So we have very important news on the export of russian crude oil from the Black Sea.
As of February 2023, the Monitoring Group of the Black Sea Institute of Strategic Studies recorded a decrease in russian crude oil exports by 22% (or by 800,000 tons by January 2023) - both to the EU and other countries, Andrii Klymenko says. But experience (or "inner voice", if you like) prevented us from hastily starting to rejoice. And for good reason.
Only in the first 15 days of March 2023, the russian federation exported 120,000 more tons of crude oil from the Black Sea than in the whole (!) of February 2023 (2,969,748 and 2,848,897, respectively).
In the first half of March, only 16% of oil volumes were reloaded ship-to-ship in the Gulf of Laconia in Greece, and 84% - were exported to Asian countries.
That is, on the one hand, the EU embargo is working, because in February 34% of oil volumes were exported to the EU, and on the other hand, it looks like the russian federation did manage to redirect crude oil export flows from EU countries to Asian countries (in February - 66 %, in the first half of March - 84%).
We are not going to analyze the oil price. This is the task of experts in this market, and it is very complicated and controversial. But the fact of successful export reorientation already exists.
In addition, on the recent days, Bloomberg offers lots of positive news for Ukraine and negative news on oil prices, and of course it also concerns russia. Evgeniy Istrebin won’t quote them in full, only some excerpts from two articles, so let’s go:
“China’s reopening after years of anti-Covid lockdowns was inspiring predictions of a demand resurgence and price rally. Leading industry voices from trading house Trafigura Group to Goldman Sachs Group Inc. forecast a return to $100 a barrel.
Buzzing industry get-togethers from London to Houston advertised that the oil trade, having survived both the pandemic and the corporate ESG agenda, was back with a vengeance.
But in recent weeks, expectations for a boom have grown more sober.
First, China’s modest new targets for economic growth and a more hawkish tone of monetary policy from the Federal Reserve soured the mood.
Meanwhile, Russian supplies proved stubbornly resistant against international sanctions, helping to tip global markets into a deeper surplus, with inventories at an 18-month high.
Then came this week’s banking fiasco, which at its nadir dragged Brent crude almost to the threshold of $70 a barrel.
There are reasons to believe that - provided the financial turmoil doesn’t mutate into something more nasty - the selloff may be limited. Brent has steadied after this week's rout, which was compounded by banks. Nonetheless, crude’s path back to $100 has, with the latest crisis, run into a major roadblock.”
"Across the world, there are increasing signs that the smooth flow of Russian petroleum is starting to get snarled.
Even after the world's main oil forecasting agency said output could fall by 30%, exports from the OPEC+ producer have so far been resilient as the sanctions, along with price caps on Russian oil, were intended to keep the flow going. However, cargoes are now starting take longer in finding homes.

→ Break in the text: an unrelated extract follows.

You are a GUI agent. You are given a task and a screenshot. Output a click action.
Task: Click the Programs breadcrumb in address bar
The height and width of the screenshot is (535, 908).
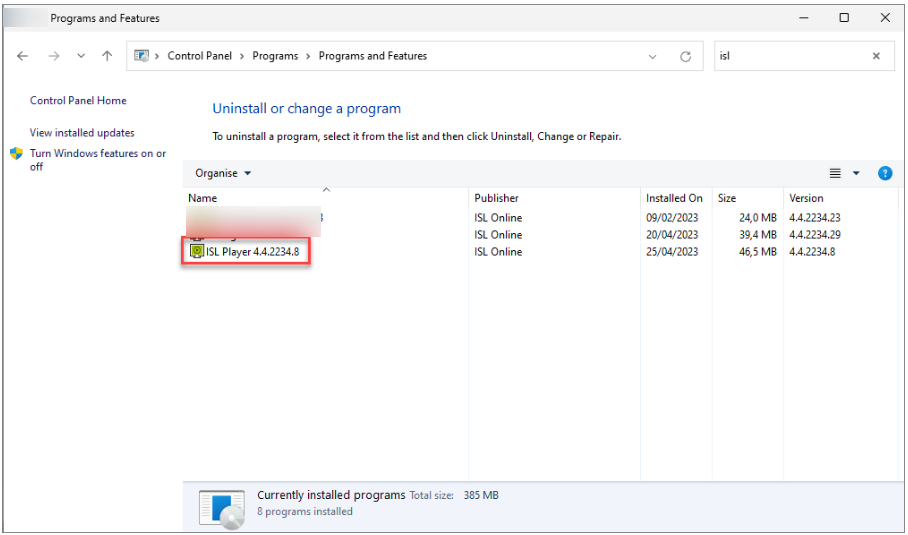(275, 56)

Ships filled with refined fuels are floating off the coasts of Europe, Africa and Latin America, potentially ratcheting waiting fees. Some vessels hauling OPEC+ producer’s crude oil are bouncing between ports without discharging, while others are unloading and being stashed at unusual locations.
It all points to a network of logistics that is struggling to keep pace with servicing a country that exports over 7 million barrels a day of crude oil and products. A vast swath of that trade has shifted from Europe to new and less familiar customers, often thousands of miles further away.
“There has already been a mismatch in what is leaving Russian ports and what is being imported by buyers of Russian oil,” said Giovanni Staunovo, commodity analyst at UBS Group AG. “This is translating in higher volumes of oil on water, and considering a limited number of tankers available to transport oil, if those tankers are not unloaded, it will translate in lower exports and production at some point.”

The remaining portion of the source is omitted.